Updated: Jul 4, 2023

To me, massage always seemed like some sort of exotic, unachievable (or at least unsustainable) form of self care reserved for the most affluent of people. In my past, self care was something well beyond my means and capacity, and even before that I hadn't truly considered the fact that it might be something I could and would one day add to my routine.


Many of us, especially young men, are taught from a fairly young age that touching others is inherently inappropriate and should be avoided in all but the most intimate of circumstances. Even in medical contexts, doctors rarely, if ever, touch their patients. This practice of avoiding physical touch whenever possible seems to have been established to protect us from inappropriate situations, but has it really done so, and if so, at what cost?

The cost, it turns out, is one of the most fundamental of human experiences: touch.

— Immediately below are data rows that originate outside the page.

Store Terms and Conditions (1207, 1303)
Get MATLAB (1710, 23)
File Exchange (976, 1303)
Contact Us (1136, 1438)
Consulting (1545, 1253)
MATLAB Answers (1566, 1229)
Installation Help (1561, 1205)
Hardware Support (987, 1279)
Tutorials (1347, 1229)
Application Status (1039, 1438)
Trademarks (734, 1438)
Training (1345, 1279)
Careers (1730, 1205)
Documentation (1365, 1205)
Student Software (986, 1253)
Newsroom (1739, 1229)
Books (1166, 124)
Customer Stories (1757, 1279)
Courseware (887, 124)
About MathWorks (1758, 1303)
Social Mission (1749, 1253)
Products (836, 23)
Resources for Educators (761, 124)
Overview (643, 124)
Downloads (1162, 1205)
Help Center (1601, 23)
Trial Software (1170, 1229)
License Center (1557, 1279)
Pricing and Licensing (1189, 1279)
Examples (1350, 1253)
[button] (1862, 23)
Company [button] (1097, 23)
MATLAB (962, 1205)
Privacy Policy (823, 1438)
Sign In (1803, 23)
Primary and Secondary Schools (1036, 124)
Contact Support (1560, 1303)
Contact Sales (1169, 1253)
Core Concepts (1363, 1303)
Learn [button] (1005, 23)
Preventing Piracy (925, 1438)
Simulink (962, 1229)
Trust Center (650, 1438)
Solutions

From the moment we are born we experience and understand the world through our sense of touch. We experience warmth, softness, comfort, and discomfort, the gentle embrace of our caregivers, and this experience continues throughout our entire lives. But for some reason we have decided that after a certain age this becomes inherently problematic. Meanwhile study after study shows the horrible impact isolation, loneliness, and a lack of touch causes us.


So why experience healing, comfort, and therapeutic change through massage and bodywork? For so many reasons! At the top of the list is that human beings have an innate need for connection and community, as it provides emotional support, a sense of belonging, social interaction and learning, and physical touch, all of which are crucial for healing and well-being.


While massage and bodywork may seem intimate, or even sexual at first glance, the experience immediately negates this perception. The physiological act of coaxing tension from muscles; the caring act of holding space for (and sometimes avoiding) areas of the body holding onto physical, mental, and emotional trauma; and the healing act of restoring balance to a human body through the power of informed touch add up to an exceptional way to improve the human condition.


Those who know me will immediately understand that this has been an incredible number of words to use to describe something so personal and important. So how do I sum up what this means for me and for my practice?


As one of my instructors in massage school used to say, "Self care is the new healthcare." Massage and bodywork are incredible tools that can be used to enhance and advance self care routines. I also believe that every act of self care is a holy act (in whatever way you wish and choose to interpret that). So for others to come to me as a way of performing and enhancing their beautiful act of self care and to trust me to improve the condition, comfort, and outlook of their lives, means more than most things in this world could ever compare to.